Do some DD and you will find this is just the beginning!
"do you see VMW as a player potentially in the consumer space, at some point in the future.Or is it all corporations? "
At this time no. Consumers can download and use VMware for free and I really don't see why end users would need it. I personally do use a paid version, but I use it to test things like Clustered servers and High Availability setups since it is easy to clone systems and run multiple instances of an OS on a single computer. VMware is really nice for these things. Plus I can remote manage these systems if I need them running a GUI. It is a really sweet technology for this.
"Also, in your opinion, is the current revenue projection of $1.8bn 2008 conservative? thoughts appreciated."
I can't really comment on this just yet since I need to do more DD.

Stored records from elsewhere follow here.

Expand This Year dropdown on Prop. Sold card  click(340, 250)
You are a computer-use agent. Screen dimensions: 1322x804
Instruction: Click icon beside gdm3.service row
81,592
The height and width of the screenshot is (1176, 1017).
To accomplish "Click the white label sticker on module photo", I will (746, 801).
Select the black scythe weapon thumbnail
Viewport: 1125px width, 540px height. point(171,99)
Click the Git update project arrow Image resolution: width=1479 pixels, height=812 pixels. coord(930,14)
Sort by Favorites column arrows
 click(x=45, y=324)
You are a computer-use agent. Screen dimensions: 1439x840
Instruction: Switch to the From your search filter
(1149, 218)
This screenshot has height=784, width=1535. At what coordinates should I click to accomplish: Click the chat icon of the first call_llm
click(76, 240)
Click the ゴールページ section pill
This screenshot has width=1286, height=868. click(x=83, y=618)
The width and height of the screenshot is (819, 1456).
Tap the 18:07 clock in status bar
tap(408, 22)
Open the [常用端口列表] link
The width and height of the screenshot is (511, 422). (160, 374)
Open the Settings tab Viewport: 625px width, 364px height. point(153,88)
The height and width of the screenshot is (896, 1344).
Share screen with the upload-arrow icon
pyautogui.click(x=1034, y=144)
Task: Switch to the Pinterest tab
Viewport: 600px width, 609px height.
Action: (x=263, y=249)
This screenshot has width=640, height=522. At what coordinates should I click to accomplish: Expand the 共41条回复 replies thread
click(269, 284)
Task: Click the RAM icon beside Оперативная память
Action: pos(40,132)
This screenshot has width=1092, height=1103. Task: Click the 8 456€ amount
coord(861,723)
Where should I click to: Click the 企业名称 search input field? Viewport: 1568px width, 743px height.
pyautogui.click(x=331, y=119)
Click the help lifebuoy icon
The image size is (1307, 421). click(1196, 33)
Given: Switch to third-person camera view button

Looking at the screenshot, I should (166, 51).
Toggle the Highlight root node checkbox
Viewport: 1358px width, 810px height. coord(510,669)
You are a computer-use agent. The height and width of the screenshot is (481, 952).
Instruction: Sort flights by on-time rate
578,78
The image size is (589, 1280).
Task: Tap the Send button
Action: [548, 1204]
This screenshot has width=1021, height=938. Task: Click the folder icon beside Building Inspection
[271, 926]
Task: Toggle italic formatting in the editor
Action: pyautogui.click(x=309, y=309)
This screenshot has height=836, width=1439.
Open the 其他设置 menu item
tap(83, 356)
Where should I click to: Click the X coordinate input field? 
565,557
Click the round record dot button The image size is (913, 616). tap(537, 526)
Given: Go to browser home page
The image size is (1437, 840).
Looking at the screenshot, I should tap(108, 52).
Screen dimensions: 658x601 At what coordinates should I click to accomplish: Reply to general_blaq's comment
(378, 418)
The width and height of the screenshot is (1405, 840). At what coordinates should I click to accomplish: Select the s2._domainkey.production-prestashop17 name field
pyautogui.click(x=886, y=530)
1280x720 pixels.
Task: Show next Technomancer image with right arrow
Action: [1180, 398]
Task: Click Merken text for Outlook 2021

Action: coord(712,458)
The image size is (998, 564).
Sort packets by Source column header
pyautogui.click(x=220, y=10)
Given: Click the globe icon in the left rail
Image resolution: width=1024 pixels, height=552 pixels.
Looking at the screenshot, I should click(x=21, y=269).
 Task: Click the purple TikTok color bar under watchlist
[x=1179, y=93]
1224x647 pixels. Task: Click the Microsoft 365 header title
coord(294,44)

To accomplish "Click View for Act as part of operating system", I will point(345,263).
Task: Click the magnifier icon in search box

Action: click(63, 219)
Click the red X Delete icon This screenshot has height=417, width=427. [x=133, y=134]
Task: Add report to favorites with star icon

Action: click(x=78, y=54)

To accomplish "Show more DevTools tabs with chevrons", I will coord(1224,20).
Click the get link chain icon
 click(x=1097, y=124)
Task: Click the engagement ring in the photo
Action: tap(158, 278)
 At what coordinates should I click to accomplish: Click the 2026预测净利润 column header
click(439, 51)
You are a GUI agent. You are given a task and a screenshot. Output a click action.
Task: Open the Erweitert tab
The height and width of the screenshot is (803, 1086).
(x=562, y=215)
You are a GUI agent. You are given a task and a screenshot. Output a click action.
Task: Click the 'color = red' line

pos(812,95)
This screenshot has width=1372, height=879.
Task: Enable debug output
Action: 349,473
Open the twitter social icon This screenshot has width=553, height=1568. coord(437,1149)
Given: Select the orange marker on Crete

Anytime jrt, the company is interesting and the technology is interesting and if they are moving in an SSI "like" solution direction then it'll get REALLY interesting (well to me anyways since grids are an area of technology of particular interest to me)...
If you want a decent overview of the SSI cluster/grid concept I'm talking about ... there's a decent presentation here ..
When you start to consider the potential for the enterprise of this architecture it's pretty exciting.
Thanks Wayward, these are the kinds of insights that help me know what to look for that might change the valuation of VMW going forward. Thanks for your continued input and keeping the posters corrected on how VMW works. JT
One other thing gatechne, have you considered the recent VMWare acquisition of Dunes ? Difficult to discern but given Dunes portfolio it's possible that VMWare is looking forward to solutions in the SSI space with an eye toward data center virtualization (something Cisco has been talking about for a while). This IMHO is something that has the potential to be a enormously significant if they (VMWare) were able to "mainstream" it.
Something to talk about with your fellow engineers at the water cooler....
"VMs are especially nice to use when you have end users that need a multi OS environment. Why buy 3 systems with 3 OSes when that can be virtualized? We choose VM."
A scenario where virtualization can make sense to be sure, in heterogeneous implementations VMWare offers excellent flexbility.
"I am not sure VMs are really hype, if that is what you are referring to. "
The hype that I was referring to is based on some of the design proposals that I have seen put forward where it was clear the engineer started with the assumption of Virtual Machines and then of course the math and specifications acted to support the original assumption. This happens often with "hot" technologies (especially when you're dealing with young engineers) and leads to designs where function follows form (the form being the initial VM assumption and the function being constrained to fit the form). Such cases come up with my own engineering staff (although fortunately not often) as well as on those occasions where I get together with my colleagues from other corporations in my industry (good way to stave off the onset of NIHS).
"Are we trying to hash out whether VMs should be used?"
Not from my perspective, I have implemented many designs that include virtual machines in the past (including VMWare based designs) and the technology offers some highly beneficial attributes. Just offering alternative views with respect to where VM technology fits into the grand scheme of things, Personally I don't see VMWare and it's ilk as anything "revolutionary" (evolutionary IMHO), of course that could be a reflection of the fact that I've been an engineer for so long (over 20 years) and maybe I've just become staid. :shrug:
Warward and Gate,
It's nice to see a good exchange where you both come to some consensus and mutual respect. Wayward - thanks for clarifying "I think the STOCK is overvalued" - that's what I meant to say for you- hope you don't mind me reporting your views. I am hopeful through such exchange we can all arrive at a clearer view of VMW's current and future valuation. You have both given us food for thought but I must admit, although I give tech support, you are both way way over my head. Please keep posting both of you as you can be a great help in correcting various misunderstandings that may be posted here about the uses of VMware.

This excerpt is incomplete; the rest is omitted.